27 Temmuz 2009 ASYA'NIN BAHTININ MİFTAHI , MEŞVERET VE ŞÛRÂDIR İletişim Künye Abonelik Reklam Bugünkü YeniAsya!

Eski tarihli sayılar

Günün Karikatürü
Dergilerimiz

M. Latif SALİHOĞLU

Hesna Hanımı ağlatan selâm


A+ | A-

Geçen hafta (22 Temmuz) vefat yıl dönümü vesilesiyle kendisinden bahsettiğimiz Denizli hakimlerinden Senirkentli Hesna Şener Hanımla ilgili yazı pek büyük bir alâkaya mazhar oldu.

Emin olun, kendim de o bahsi yazarken gözyaşlarına hakim olamamıştım.

Düşünün ki, din lehinde "imâ yoluyla" dahi söz etmenin adeta cürüm sayıldığı o dehşetli zulmet (1944) zamanında, Hesna Hanım, müthiş bir cesaret göstererek, sırf "Bediüzzaman'ı beraat ettirmek" için gönüllü olarak dâvâya katılmayı kabul etmişti.

İşte, bu müstesna şefkat kahramanı hakkında tesbit ettiğimiz bir başka hatırayı da, duyulan ihtiyaç üzerine burada sizlere takdim ediyoruz.

1991'de İstanbul Sarıyer'deki demir hurda dükkânında bizzat görüştüğümüz Süleyman Gültekin isimli emekli polis, Hesna Şener Hanımla ilgili olarak bize şunları anlatmıştı:

"Denizli mahkemesinin nihaî karar gününden (15 Haziran 1944) bir gün evveldi.
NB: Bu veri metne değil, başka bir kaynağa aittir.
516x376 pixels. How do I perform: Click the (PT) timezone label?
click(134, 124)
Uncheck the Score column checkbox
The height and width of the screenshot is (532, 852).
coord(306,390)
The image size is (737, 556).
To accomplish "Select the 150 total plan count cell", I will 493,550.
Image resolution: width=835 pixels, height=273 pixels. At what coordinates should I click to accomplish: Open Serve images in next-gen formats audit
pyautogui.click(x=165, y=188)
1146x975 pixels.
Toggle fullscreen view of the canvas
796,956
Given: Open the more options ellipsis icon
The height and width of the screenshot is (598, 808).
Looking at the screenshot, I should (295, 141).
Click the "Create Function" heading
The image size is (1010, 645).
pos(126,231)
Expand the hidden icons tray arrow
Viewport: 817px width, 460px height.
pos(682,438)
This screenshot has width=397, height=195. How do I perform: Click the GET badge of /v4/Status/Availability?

Hapishanede bulunan Said Nursî beni çağırdı ve 'Süleyman Bey, adliyeye kadar gidebilir misin?' dedi.

"Memnuniyetle" diye cevap verince de, aynen şunları söyledi: 'Git, orada hakime Hesna Hanımı bul ve benim ona hususî selâmlarımı söyle. Ayrıca de ki, o benim dünya ve âhiret kardeşimdir.'

"Hemen doğruca adliye vardım. Hakimler bir odada toplanmış, ertesi gün verecekleri kararı görüşüyorlardı. Ankara'dan şiddetli bir baskı gelmişti. Nursî'ye en ağır cezanın verilmesi isteniyordu. Hesna Hanım ise, vardığımda Bediüzzaman'ı pervasızca savunuyor ve mutlaka beraat kararı vermeleri gerektiğini söylüyordu. Aksi halde, vicdanlarının ve meslek haysiyetlerinin çiğnenmiş olacağını vurguluyordu.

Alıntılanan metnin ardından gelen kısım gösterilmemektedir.